About this task: The required output is the exact run of lines from the one that contains "This screenshot has width=498, height=477." to the end of the data, with every picture left out.

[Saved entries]
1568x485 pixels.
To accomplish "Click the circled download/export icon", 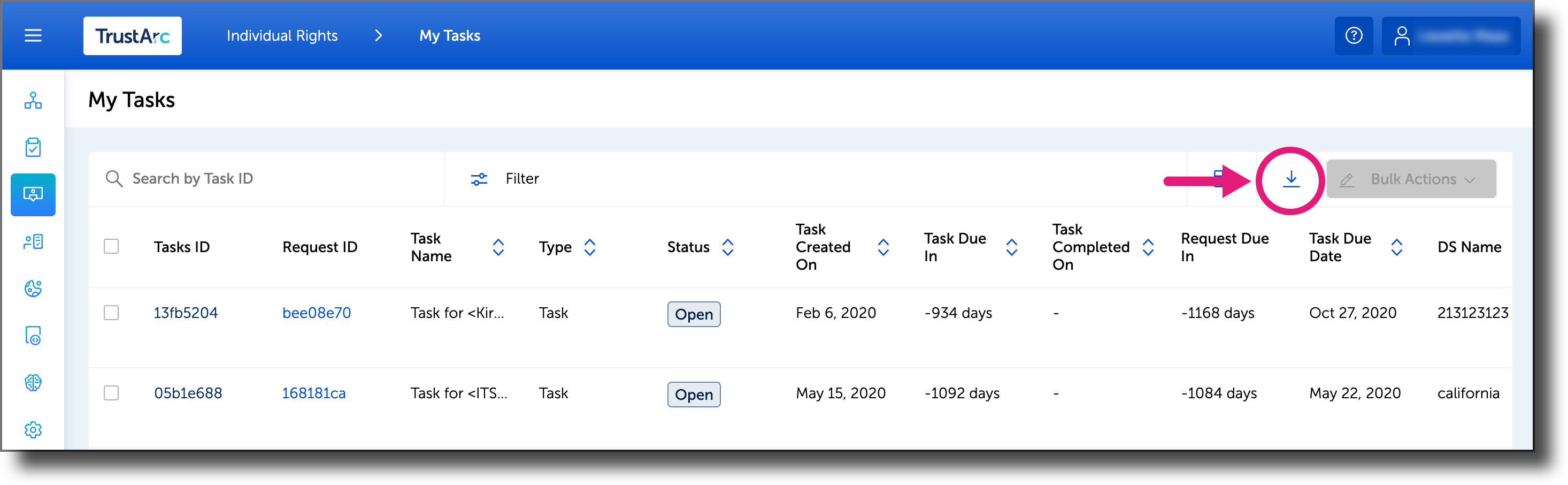I will pos(1290,178).
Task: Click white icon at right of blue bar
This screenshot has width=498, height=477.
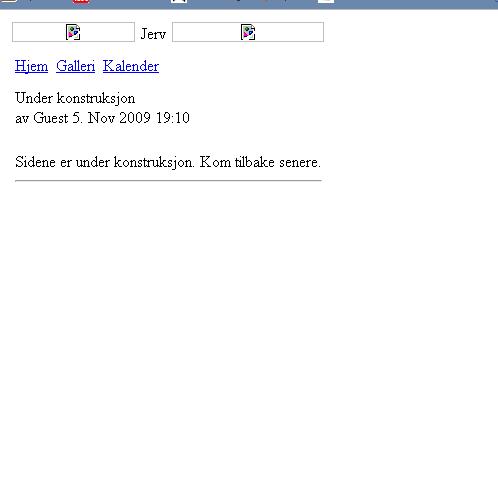Action: [x=326, y=1]
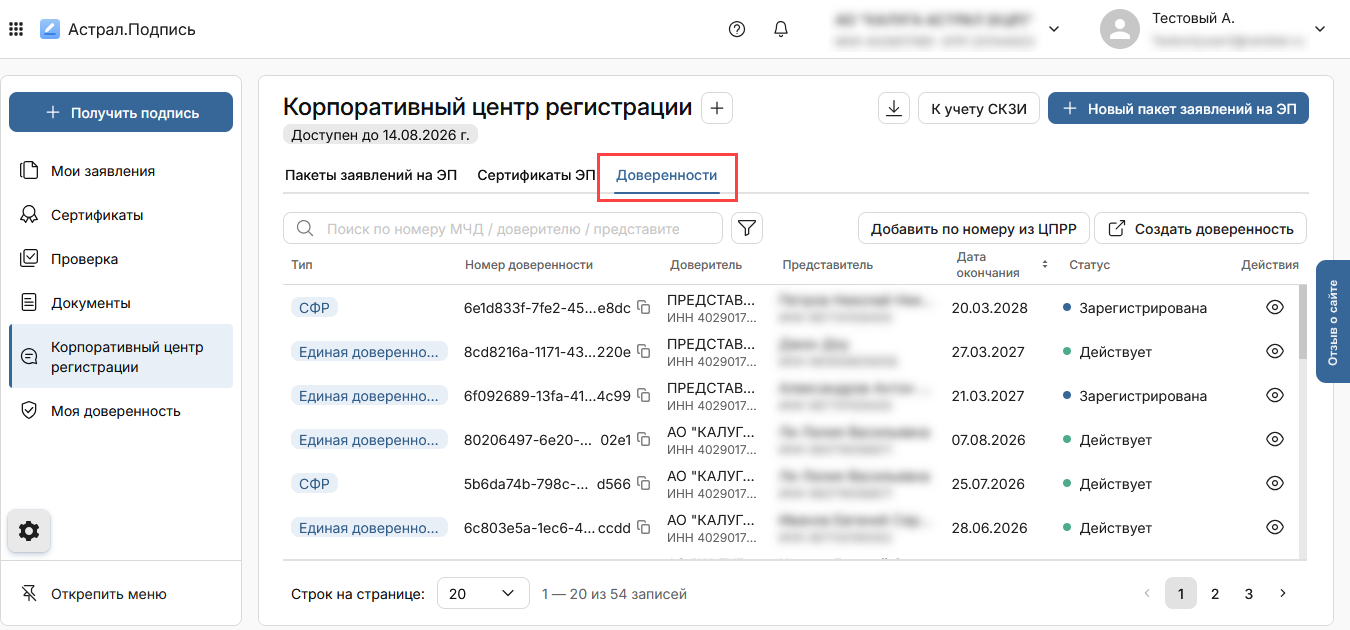Image resolution: width=1350 pixels, height=630 pixels.
Task: Expand the Тестовый А. user menu
Action: click(x=1320, y=29)
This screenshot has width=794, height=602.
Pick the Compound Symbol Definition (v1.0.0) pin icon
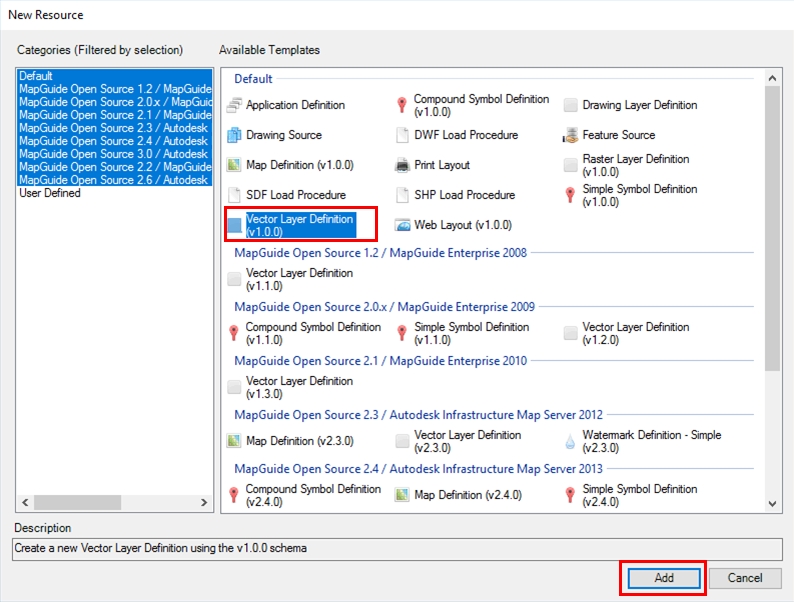(x=402, y=105)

Solution to this problem:
This screenshot has width=498, height=477.
Action: [x=326, y=1]
Image resolution: width=1350 pixels, height=630 pixels.
Task: Expand the Тестовый А. user menu
Action: click(x=1320, y=29)
This screenshot has width=794, height=602.
Pick the Compound Symbol Definition (v1.0.0) pin icon
(x=402, y=105)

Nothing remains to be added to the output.